Le indagini svolte dai carabinieri virano verso la direzione dell'origine dolosa del gesto: il rogo di via Firenze ha svegliato i residenti che hanno sentito gli scoppi, il cofano è volato a metri di distanza

L'incendio che ha devastato la Fiat 500 nella notte tra lunedì 27 e martedì 28 novembre è di probabile origine dolosa. Le fiamme, che hanno avvolto il mezzo parcheggiato in via Firenze, all'incrocio con via XIV Maggio, si sono sviluppate poco dopo mezzanotte: le lingue di fuoco sono state viste da alcuni lettori che risiedono in zona. I cittadini hanno anche sentito diversi scoppi, ovvero l'esplosione dei vetri, delle gomme e del cofano, che è finito a metri di distanza.

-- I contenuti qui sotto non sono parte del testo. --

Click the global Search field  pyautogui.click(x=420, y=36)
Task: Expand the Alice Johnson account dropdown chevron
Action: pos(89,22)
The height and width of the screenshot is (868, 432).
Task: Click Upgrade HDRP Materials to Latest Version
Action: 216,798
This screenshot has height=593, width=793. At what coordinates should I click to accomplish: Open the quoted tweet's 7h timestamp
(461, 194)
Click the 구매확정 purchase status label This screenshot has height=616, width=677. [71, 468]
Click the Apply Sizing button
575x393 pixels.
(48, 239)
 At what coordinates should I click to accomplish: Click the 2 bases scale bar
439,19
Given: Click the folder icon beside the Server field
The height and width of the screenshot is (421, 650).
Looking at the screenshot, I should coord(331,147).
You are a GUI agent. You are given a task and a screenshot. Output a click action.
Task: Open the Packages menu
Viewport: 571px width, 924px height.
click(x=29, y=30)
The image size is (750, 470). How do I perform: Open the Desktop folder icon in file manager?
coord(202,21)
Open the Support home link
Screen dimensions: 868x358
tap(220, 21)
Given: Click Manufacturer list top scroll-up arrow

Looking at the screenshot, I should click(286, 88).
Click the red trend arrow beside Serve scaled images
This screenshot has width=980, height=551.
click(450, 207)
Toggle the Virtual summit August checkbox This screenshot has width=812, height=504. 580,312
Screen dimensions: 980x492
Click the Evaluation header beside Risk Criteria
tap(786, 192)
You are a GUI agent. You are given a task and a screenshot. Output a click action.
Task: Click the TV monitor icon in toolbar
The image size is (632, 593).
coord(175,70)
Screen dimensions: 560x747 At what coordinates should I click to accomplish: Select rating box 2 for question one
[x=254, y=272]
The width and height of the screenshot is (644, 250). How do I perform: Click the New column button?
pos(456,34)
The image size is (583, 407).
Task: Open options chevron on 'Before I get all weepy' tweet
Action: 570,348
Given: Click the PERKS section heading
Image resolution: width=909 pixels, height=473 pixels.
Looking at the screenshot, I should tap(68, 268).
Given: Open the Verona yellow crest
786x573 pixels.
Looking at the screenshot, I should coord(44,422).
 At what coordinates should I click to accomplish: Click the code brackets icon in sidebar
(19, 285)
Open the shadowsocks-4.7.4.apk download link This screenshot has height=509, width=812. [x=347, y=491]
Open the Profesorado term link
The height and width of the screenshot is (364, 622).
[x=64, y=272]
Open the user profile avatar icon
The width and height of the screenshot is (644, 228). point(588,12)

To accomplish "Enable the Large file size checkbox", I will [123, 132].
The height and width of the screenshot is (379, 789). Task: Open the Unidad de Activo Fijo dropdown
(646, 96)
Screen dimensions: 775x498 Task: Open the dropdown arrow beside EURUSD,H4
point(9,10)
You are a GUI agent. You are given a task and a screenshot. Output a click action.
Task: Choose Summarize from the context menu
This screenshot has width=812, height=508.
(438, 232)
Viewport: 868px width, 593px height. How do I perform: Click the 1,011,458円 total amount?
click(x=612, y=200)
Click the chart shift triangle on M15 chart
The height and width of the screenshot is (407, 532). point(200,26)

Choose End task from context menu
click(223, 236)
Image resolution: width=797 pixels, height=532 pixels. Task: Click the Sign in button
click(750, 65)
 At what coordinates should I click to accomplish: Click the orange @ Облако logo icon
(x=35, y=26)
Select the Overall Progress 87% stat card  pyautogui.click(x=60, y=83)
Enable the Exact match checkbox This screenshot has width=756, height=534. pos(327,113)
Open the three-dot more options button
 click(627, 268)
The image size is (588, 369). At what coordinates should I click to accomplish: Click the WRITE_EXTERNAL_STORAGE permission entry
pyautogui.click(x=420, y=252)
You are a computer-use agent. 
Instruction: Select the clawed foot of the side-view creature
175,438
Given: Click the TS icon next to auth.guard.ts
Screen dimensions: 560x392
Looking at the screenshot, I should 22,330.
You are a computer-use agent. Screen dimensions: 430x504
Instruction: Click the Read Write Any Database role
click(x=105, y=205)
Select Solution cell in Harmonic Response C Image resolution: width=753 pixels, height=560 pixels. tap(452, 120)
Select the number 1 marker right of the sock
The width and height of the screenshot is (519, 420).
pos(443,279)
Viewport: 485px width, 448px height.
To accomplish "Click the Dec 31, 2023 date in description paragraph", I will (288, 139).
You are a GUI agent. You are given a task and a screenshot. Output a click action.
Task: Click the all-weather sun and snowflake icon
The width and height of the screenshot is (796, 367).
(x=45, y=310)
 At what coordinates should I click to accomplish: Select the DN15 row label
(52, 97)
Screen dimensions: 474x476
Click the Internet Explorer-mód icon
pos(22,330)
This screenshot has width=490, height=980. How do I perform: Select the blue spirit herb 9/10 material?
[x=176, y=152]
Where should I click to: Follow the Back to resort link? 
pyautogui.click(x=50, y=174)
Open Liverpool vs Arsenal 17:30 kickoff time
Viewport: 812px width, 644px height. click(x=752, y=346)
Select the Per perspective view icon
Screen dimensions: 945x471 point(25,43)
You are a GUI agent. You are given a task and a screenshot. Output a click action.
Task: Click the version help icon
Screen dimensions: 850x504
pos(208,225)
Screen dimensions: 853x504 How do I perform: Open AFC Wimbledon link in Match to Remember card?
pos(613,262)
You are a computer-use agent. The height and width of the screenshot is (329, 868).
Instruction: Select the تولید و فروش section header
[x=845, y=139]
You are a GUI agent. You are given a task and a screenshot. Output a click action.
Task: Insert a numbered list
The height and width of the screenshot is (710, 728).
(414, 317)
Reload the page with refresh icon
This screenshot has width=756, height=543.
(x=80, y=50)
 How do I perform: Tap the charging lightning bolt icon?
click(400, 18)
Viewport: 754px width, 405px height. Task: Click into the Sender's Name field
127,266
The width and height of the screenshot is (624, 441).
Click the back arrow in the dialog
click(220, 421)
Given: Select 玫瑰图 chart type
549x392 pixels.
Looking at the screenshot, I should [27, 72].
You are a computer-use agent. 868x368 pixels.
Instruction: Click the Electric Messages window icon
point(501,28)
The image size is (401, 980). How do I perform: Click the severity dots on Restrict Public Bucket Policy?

Un incendio che è stato spento quasi subito dai Vigili del Fuoco ma che ha suscitato allarme nella popolazione e che poteva estendersi anche alle altre auto parcheggiate nella stessa via. Le indagini dei carabinieri di Salsomaggiore, che hanno raccolto le testimonianze del proprietario della vettura, una persona residente a Salsomaggiore, oltre che gli indizi trovati sul posto, fanno propendere per l'origine dolosa dell'incendio. Le indagini sono in corso e i militari, per ora, non riferiscono altri dettagli sull'incendio. Nel corso del 2017 sempre a Salsomaggiore sono avvenuti altri due incendi sospetti di auto: il primo nella notte tra il 26 ed il 27 marzo, il secondo nella notte tra il 23 ed il 24 aprile.